What you need to do: Look through the records that follow. Copy every line containing the word "chevron".

(Dataset entries)

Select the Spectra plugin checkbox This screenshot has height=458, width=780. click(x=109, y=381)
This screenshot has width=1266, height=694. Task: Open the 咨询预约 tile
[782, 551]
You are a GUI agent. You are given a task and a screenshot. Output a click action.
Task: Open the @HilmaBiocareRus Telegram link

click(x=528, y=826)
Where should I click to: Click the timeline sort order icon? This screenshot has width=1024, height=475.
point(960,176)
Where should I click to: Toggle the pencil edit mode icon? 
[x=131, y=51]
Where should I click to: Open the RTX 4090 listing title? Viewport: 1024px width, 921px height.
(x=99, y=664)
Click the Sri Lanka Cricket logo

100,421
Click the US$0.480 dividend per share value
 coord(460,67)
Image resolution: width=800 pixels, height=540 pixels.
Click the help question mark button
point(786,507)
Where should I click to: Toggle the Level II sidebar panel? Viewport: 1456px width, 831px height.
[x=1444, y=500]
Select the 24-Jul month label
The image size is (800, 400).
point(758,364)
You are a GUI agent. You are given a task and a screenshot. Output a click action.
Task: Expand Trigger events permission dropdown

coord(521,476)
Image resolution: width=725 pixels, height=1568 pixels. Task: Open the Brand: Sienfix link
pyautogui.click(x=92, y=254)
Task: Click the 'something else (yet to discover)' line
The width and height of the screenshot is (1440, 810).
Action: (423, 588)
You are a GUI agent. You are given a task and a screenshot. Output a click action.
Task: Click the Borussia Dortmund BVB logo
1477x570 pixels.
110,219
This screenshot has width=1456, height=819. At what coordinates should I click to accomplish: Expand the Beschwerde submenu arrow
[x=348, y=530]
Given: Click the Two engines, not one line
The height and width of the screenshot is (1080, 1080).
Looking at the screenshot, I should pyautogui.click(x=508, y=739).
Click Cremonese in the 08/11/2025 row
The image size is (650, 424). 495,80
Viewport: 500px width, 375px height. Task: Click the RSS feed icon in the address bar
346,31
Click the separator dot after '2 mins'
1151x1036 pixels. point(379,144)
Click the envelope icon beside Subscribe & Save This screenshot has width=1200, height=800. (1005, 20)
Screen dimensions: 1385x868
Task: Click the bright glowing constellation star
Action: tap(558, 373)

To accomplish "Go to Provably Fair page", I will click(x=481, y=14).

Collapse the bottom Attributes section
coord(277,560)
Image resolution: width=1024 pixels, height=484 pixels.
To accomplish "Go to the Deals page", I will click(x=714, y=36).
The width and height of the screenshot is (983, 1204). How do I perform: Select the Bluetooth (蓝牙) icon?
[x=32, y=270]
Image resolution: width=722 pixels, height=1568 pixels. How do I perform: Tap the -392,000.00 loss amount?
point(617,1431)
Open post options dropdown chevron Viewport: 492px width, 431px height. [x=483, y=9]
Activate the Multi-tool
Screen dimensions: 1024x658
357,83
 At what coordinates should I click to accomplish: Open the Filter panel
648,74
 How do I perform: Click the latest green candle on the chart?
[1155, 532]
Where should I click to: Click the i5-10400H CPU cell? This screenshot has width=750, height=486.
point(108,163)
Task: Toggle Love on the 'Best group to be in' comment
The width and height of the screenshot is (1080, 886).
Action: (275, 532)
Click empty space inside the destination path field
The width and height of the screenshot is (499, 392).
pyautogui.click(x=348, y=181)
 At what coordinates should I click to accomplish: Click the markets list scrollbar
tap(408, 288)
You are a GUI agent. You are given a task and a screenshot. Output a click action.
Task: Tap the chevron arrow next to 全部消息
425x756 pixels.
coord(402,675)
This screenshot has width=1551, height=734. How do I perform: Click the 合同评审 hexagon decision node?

Result of this task:
Open post options dropdown chevron Viewport: 492px width, 431px height. [x=483, y=9]
Task: Tap the chevron arrow next to 全部消息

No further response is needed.